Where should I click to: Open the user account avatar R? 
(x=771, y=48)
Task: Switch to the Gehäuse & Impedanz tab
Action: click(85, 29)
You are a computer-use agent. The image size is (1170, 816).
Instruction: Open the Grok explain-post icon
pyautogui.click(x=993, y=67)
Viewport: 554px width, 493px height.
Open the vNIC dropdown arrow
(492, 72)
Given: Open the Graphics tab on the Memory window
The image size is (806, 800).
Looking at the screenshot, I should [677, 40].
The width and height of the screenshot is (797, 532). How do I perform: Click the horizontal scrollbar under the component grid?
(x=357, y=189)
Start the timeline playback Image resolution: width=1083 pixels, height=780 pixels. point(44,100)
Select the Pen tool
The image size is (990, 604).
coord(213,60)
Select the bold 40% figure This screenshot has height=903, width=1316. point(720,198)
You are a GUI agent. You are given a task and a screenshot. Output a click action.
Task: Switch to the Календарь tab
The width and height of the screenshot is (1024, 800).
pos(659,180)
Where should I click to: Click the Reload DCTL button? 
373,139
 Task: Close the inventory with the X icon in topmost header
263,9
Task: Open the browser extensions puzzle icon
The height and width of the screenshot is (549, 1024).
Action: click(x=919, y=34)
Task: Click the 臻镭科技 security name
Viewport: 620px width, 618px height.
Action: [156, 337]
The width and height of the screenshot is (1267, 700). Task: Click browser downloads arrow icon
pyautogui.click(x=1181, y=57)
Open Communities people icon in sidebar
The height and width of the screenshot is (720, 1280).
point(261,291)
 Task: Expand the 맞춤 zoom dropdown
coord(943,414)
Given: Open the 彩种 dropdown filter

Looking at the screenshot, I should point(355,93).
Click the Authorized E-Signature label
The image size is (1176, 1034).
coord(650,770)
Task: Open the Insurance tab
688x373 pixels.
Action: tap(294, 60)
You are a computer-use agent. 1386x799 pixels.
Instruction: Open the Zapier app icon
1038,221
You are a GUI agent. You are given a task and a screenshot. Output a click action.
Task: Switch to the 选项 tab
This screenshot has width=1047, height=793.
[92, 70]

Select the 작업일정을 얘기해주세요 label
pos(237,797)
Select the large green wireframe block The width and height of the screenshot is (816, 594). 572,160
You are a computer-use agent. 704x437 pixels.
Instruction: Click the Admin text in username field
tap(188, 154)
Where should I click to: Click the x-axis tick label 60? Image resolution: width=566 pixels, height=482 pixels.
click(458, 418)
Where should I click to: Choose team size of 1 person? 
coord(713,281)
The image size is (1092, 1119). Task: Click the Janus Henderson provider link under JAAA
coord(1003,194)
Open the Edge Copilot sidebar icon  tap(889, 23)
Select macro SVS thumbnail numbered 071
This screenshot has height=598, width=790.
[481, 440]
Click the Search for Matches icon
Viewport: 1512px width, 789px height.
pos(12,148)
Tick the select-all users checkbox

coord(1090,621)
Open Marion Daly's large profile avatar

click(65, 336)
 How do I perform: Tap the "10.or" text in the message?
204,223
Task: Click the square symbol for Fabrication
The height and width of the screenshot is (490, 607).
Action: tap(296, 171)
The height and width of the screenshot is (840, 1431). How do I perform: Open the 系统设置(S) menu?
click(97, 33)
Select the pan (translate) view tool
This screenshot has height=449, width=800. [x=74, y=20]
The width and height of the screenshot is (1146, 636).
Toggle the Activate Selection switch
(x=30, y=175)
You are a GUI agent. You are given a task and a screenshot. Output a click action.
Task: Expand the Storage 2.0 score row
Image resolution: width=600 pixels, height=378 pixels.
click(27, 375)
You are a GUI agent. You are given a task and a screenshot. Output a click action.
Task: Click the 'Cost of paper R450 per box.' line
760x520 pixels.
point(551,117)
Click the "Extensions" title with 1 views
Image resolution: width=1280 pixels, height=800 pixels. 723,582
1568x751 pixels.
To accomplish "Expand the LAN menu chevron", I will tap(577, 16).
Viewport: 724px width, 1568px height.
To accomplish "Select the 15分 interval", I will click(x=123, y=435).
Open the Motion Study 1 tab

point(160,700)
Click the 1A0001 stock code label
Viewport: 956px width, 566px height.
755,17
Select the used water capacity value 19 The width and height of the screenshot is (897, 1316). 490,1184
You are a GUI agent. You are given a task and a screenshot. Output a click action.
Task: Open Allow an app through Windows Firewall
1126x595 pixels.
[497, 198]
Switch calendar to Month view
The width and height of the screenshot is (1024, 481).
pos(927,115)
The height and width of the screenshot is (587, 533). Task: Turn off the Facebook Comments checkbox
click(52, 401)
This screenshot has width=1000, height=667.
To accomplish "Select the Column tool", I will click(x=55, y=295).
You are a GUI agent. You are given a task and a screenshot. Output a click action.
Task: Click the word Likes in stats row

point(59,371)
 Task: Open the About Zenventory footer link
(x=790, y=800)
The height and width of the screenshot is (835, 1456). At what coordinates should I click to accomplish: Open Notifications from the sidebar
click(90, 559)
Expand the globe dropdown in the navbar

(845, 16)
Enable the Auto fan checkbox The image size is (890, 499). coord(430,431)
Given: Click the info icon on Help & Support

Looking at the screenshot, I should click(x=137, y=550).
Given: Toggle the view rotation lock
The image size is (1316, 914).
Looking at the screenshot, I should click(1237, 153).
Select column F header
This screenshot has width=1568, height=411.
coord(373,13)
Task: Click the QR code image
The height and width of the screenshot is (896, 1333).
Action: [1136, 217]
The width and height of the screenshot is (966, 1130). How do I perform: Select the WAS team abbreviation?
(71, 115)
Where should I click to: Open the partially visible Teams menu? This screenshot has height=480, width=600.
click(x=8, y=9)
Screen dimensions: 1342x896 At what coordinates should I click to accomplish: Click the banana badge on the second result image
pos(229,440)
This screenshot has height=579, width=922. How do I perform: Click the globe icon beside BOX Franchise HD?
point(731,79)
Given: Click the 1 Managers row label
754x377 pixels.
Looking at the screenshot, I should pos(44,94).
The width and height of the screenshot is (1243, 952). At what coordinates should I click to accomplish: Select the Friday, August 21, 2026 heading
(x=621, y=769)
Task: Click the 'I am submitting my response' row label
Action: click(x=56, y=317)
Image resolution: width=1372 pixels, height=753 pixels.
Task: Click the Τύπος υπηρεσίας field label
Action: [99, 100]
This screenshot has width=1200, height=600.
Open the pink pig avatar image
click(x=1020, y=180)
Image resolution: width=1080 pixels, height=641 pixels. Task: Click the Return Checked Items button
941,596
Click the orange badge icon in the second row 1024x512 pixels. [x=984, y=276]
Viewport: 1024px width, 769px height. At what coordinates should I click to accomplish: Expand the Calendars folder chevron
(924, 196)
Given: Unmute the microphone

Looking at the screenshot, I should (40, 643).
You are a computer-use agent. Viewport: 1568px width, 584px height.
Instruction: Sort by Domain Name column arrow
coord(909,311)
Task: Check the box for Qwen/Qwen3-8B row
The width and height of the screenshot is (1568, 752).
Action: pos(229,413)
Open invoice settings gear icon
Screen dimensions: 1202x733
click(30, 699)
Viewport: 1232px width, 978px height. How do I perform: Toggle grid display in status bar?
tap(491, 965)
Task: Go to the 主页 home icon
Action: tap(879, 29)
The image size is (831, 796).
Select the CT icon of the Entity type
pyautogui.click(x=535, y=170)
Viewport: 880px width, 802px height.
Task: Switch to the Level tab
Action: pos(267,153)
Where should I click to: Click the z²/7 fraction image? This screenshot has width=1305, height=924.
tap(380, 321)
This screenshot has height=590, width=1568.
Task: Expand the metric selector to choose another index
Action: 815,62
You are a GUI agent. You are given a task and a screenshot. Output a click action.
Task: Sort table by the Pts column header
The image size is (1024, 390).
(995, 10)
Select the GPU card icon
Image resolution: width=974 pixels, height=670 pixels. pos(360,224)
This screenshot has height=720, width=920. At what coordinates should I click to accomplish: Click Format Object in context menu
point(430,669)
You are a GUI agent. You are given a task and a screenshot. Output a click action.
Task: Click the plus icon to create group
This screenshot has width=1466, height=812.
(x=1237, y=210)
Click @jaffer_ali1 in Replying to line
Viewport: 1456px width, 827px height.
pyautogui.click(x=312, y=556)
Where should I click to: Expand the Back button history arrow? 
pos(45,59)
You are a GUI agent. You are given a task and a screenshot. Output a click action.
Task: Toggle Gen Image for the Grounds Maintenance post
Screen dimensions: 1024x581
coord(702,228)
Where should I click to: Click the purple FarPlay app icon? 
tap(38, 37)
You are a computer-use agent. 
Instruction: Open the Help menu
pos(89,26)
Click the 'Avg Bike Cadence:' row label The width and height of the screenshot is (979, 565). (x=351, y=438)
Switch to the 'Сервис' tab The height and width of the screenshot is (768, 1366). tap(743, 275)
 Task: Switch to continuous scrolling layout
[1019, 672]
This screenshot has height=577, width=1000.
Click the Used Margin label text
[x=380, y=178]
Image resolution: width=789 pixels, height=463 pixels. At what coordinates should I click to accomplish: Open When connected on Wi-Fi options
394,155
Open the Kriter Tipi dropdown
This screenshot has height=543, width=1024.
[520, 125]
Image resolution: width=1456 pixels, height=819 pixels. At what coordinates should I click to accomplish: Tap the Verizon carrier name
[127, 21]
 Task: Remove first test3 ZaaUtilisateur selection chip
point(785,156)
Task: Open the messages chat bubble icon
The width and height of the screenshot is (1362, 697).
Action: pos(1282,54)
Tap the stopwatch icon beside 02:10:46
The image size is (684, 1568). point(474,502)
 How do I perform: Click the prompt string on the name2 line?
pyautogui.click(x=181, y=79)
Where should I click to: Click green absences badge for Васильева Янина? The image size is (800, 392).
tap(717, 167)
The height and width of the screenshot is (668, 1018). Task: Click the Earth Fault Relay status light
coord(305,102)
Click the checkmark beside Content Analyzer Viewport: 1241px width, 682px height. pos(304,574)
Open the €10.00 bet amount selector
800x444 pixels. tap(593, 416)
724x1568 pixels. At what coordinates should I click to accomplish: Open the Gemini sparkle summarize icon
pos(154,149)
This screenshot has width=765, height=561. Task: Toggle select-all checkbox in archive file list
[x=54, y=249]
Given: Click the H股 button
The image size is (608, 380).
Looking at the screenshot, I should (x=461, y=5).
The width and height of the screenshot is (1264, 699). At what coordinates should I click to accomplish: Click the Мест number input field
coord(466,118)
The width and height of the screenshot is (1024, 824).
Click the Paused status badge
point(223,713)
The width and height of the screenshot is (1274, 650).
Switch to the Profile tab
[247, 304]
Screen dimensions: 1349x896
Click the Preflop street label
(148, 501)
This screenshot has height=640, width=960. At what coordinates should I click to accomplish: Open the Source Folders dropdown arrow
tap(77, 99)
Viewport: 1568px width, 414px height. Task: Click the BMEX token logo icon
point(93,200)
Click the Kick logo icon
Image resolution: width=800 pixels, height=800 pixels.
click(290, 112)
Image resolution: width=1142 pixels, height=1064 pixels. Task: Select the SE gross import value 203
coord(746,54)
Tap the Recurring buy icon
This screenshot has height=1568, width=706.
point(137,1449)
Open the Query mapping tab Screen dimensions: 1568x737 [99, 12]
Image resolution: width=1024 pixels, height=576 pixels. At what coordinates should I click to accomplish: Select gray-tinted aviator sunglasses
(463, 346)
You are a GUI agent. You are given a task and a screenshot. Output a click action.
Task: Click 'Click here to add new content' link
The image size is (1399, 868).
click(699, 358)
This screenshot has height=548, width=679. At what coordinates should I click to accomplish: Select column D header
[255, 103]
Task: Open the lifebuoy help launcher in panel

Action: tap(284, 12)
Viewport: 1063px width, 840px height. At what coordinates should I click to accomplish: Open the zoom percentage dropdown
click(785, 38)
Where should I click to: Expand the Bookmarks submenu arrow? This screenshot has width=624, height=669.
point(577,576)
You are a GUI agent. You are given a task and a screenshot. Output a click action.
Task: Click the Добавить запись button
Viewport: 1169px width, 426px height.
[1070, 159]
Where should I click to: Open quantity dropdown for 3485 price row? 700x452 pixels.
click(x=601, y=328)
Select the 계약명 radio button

• _Work to complete_: Within the material above, copy exactly the lines from the line that holds "Where should I click to: Open the partially" up to and including the line that holds "Click the orange".

• _Output for this task_:
Where should I click to: Open the partially visible Teams menu? This screenshot has height=480, width=600.
click(x=8, y=9)
Screen dimensions: 1342x896 At what coordinates should I click to accomplish: Click the banana badge on the second result image
pos(229,440)
This screenshot has height=579, width=922. How do I perform: Click the globe icon beside BOX Franchise HD?
point(731,79)
Given: Click the 1 Managers row label
754x377 pixels.
Looking at the screenshot, I should pos(44,94).
The width and height of the screenshot is (1243, 952). At what coordinates should I click to accomplish: Select the Friday, August 21, 2026 heading
(x=621, y=769)
Task: Click the 'I am submitting my response' row label
Action: click(x=56, y=317)
Image resolution: width=1372 pixels, height=753 pixels.
Task: Click the Τύπος υπηρεσίας field label
Action: [99, 100]
This screenshot has width=1200, height=600.
Open the pink pig avatar image
click(x=1020, y=180)
Image resolution: width=1080 pixels, height=641 pixels. Task: Click the Return Checked Items button
941,596
Click the orange badge icon in the second row 1024x512 pixels. [x=984, y=276]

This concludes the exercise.